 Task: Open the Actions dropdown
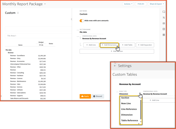[128, 4]
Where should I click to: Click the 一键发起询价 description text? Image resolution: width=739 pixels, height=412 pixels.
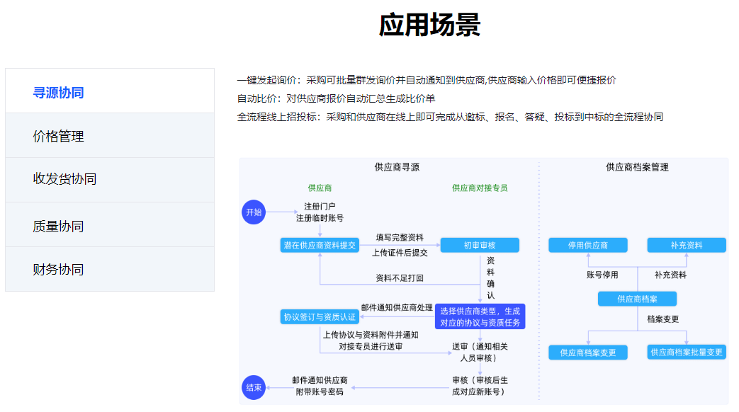click(427, 80)
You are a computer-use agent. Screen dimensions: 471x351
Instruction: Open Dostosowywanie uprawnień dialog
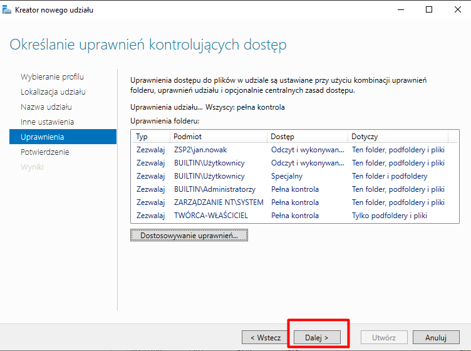[189, 235]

* [Assignment]:
Starting at the line that contains "You are a computer-use", please write out every line to the end of the entries, inclusive, copied exactly and with pictures omitted.

* [Exercise result]:
You are a computer-use agent. Screen dimensions: 471x351
Instruction: Open Dostosowywanie uprawnień dialog
[189, 235]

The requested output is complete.